1. ## Intervals of Increase and Decrease

Find the intervals of increase and decrease for the given function:

f(x)=x^2 - 4x + 5

the book has the answer:

f(x) is increasing for x>2;f(x) is decreasing for -1<x<1

I would just like to know how the got the answer step by step because the book does not give a great example. Thanks!

2. f(x) = x^2 -4x +5

f ' (x) = 2x - 4 which is simply a line yint - 4 and x int 2 with slope 2
The only 0 is 2x-4=0 or x=2

It is fairly easy to see then f ' > 0 if x >2 therefore f is incr
f' < 0 if x < 2 therefore f is decr

Don't know where the -1 < x< 1 comes from but it isn't correct

3. Originally Posted by lisa1984wilson
Find the intervals of increase and decrease for the given function:

f(x)=x^2 - 4x + 5

the book has the answer:

f(x) is increasing for x>2;f(x) is decreasing for -1<x<1

I would just like to know how the got the answer step by step because the book does not give a great example. Thanks!
You know that a function is incresing when the slope of a line tangent to the curve is positive, and decreasing when slope is negative. Well, the slope of a curve at any given point is nothing more than the first derivative of the function in question evaluated at that point. All we've gotta do is find the first derivative and see when it's positive or negative.

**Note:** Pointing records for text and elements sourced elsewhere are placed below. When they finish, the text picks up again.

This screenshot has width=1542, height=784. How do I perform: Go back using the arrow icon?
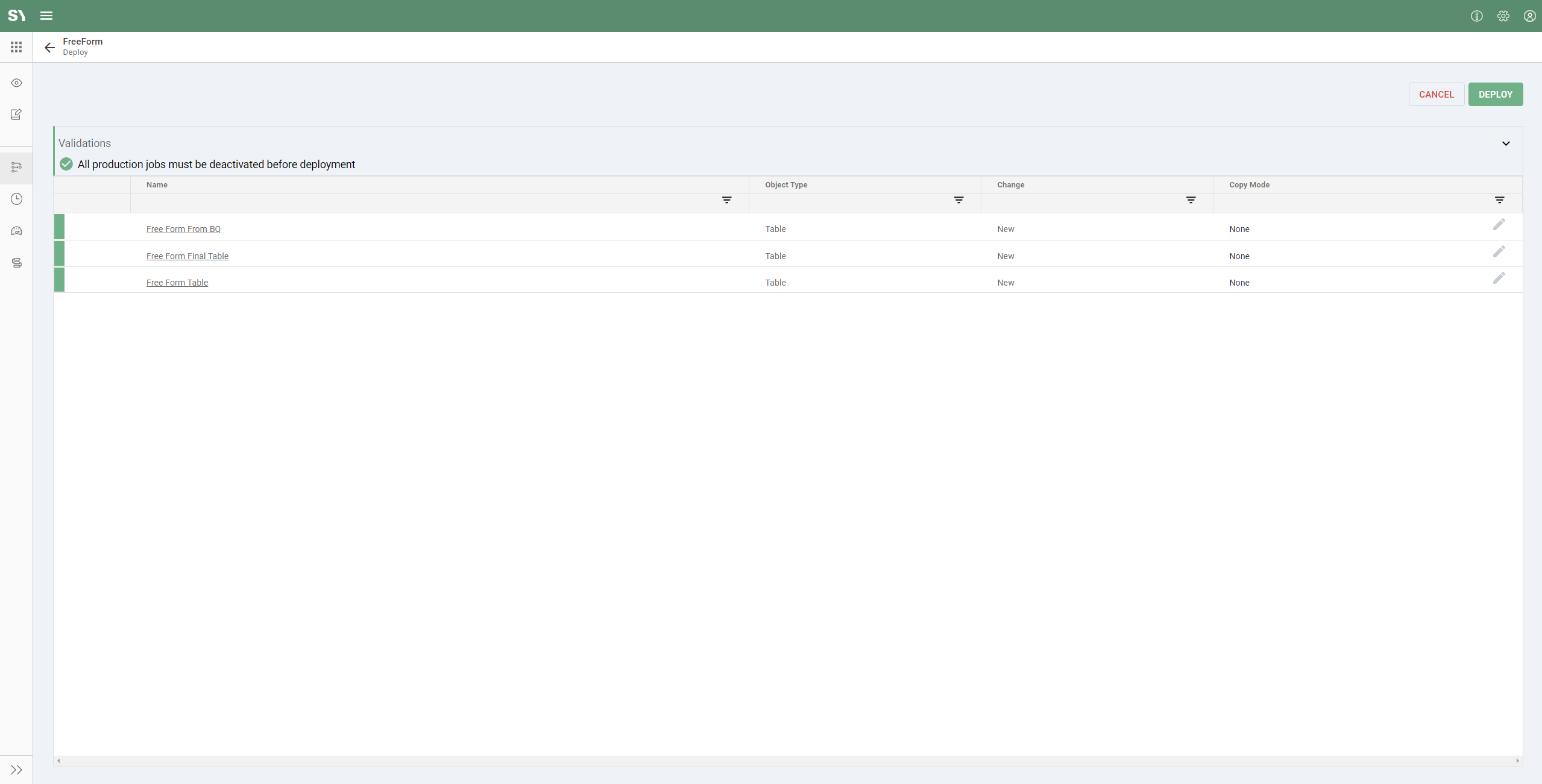point(49,47)
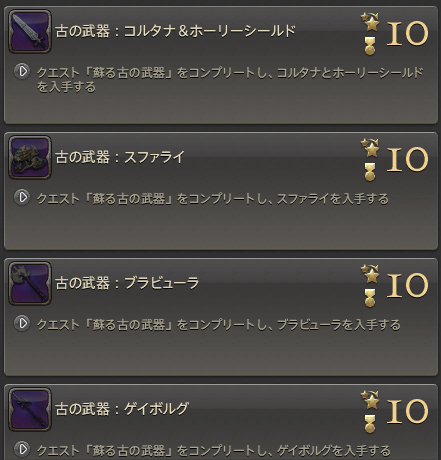
Task: Expand the arrow next to ブラビューラ description
Action: [x=22, y=323]
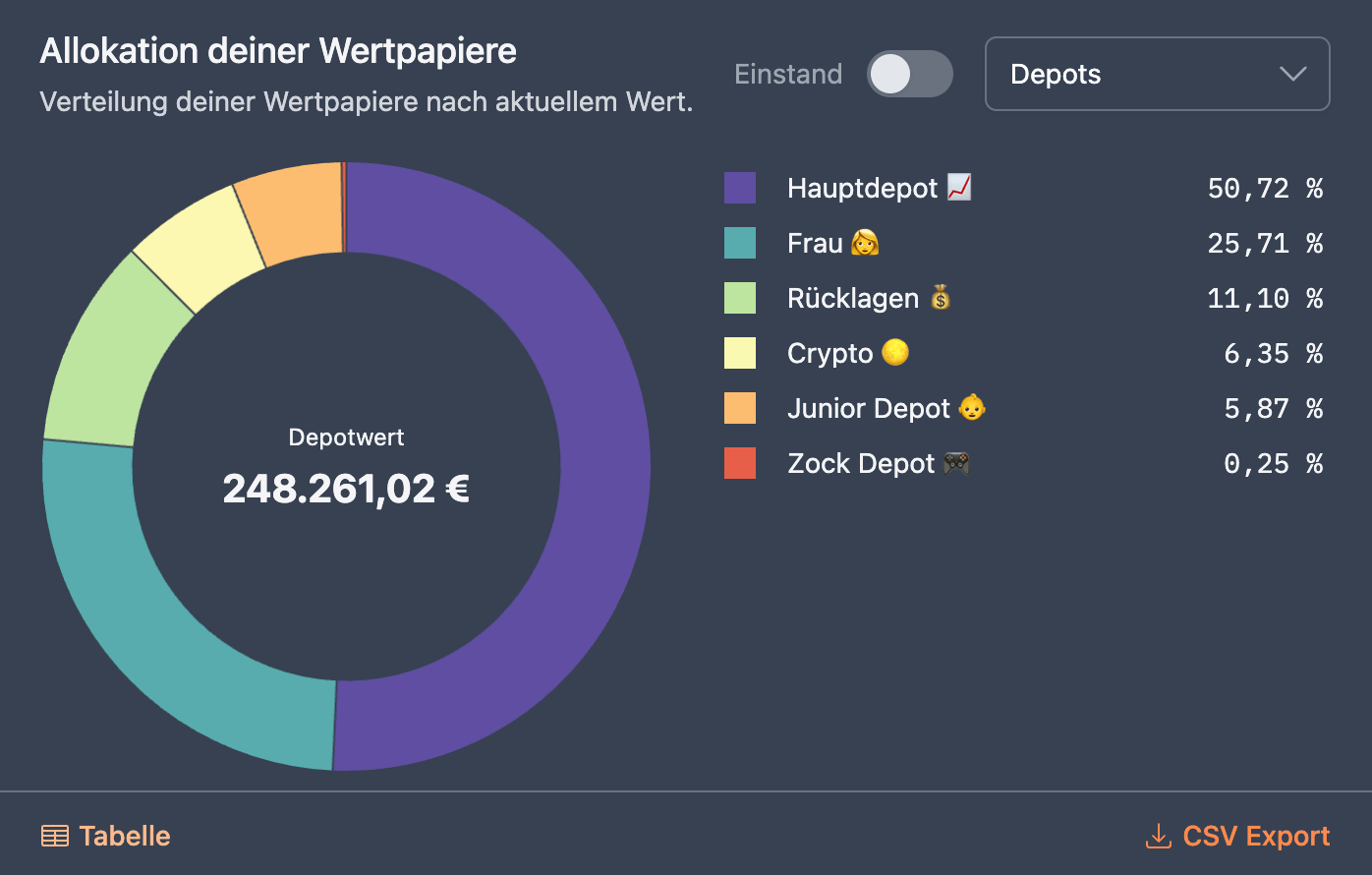
Task: Click the money bag emoji beside Rücklagen
Action: pos(941,297)

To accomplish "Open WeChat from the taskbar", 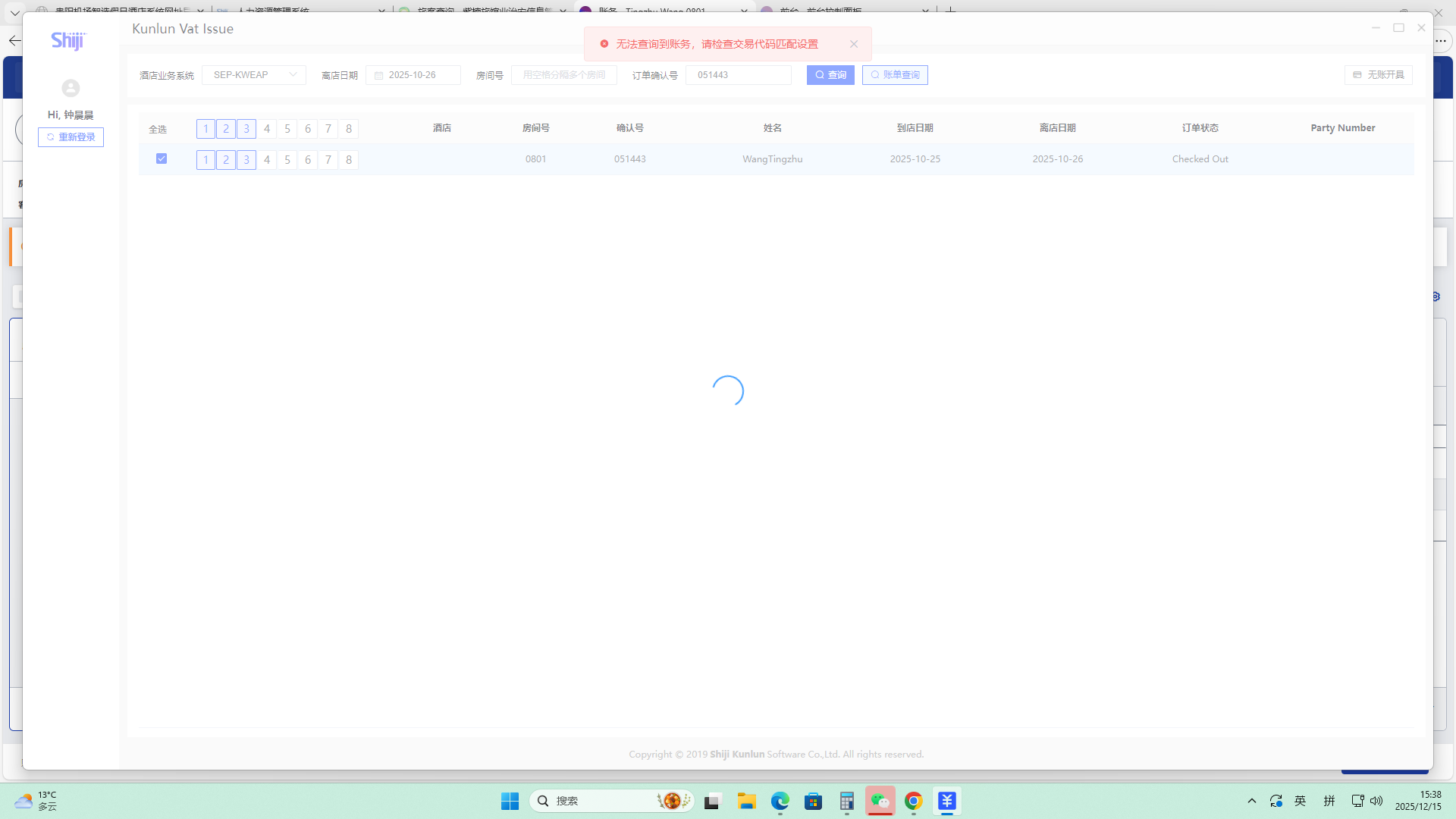I will click(880, 801).
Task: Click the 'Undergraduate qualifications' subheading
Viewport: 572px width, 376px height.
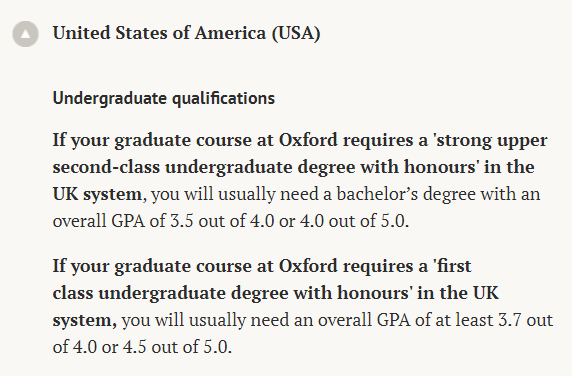Action: pos(164,98)
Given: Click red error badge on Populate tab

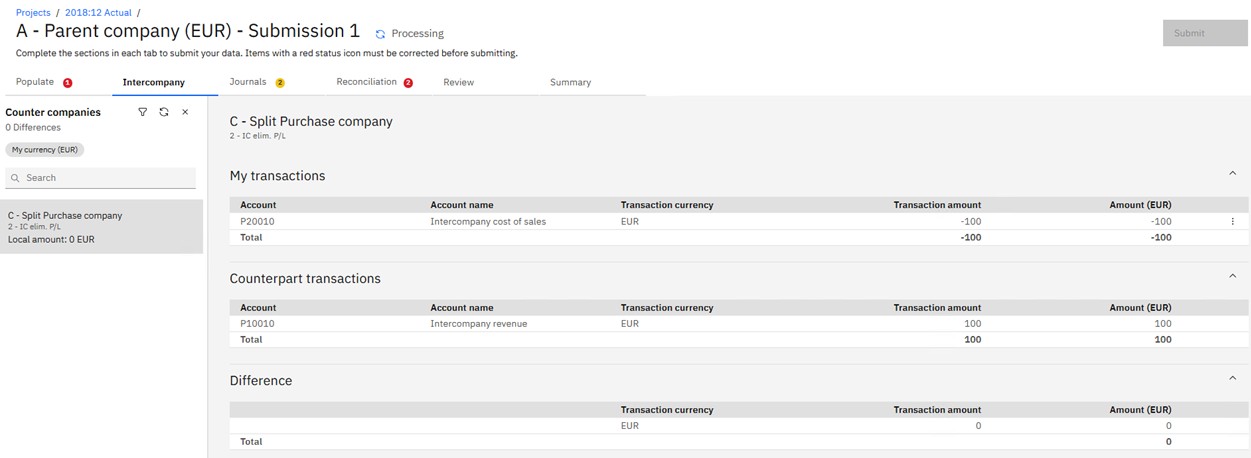Looking at the screenshot, I should click(68, 83).
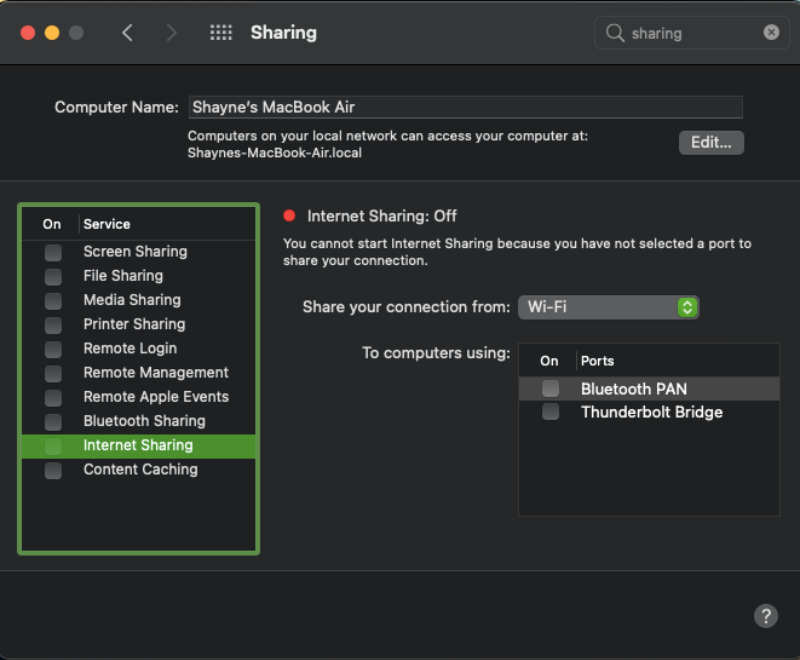Click the sharing search input box

coord(690,32)
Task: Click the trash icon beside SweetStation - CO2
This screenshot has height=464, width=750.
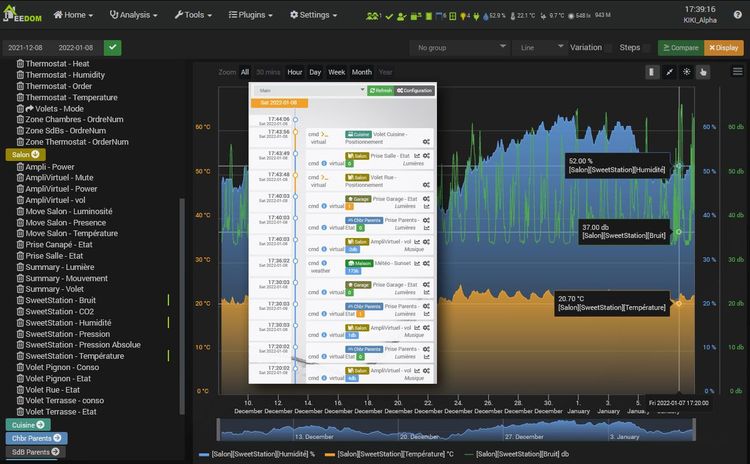Action: coord(20,311)
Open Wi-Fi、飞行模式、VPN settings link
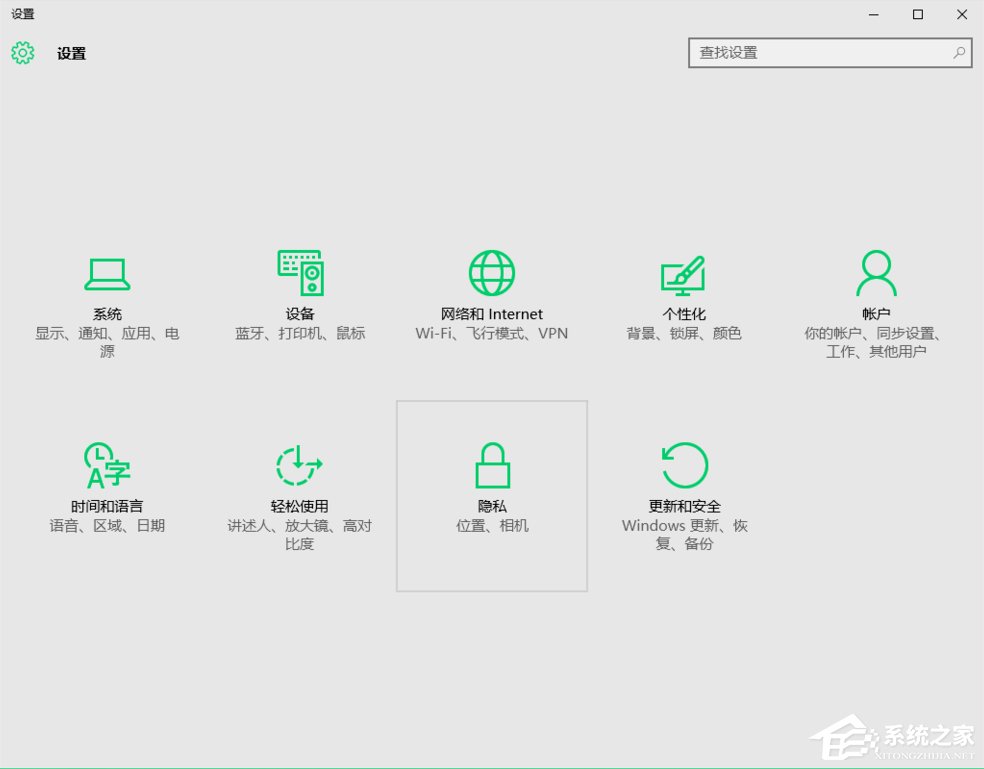Image resolution: width=984 pixels, height=769 pixels. [490, 334]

Like so:

By the power rule $\frac{d}{dx}(x^2-4x+5)=2x-4$

Now, to find when its greator than zero

$2x-4>0\Longleftrightarrow{x>2}$

Similarily for less than zero

$2x-4<0\Longleftrightarrow{x<2}$

And the slope = 0, of course, when x=2.

So, therefore, since the first derivative of the function is nothing more than a formula for finding slope, we know that the function is increasing when x>2, decreasing when x<2, and at a minimum when x=2.

Oh, and by the way, either three things happened here:

1.You miscopied the answer out of the book.
2.The book is wrong.
3.You didn't provide all of the necessary information to the forum.

(what im trying to say, is that you were right to question the answer givin.)

The reason I say this is because it is obvious that the graph of this particular parabola opens upward infinitely in both directions, and has one and only one minimum.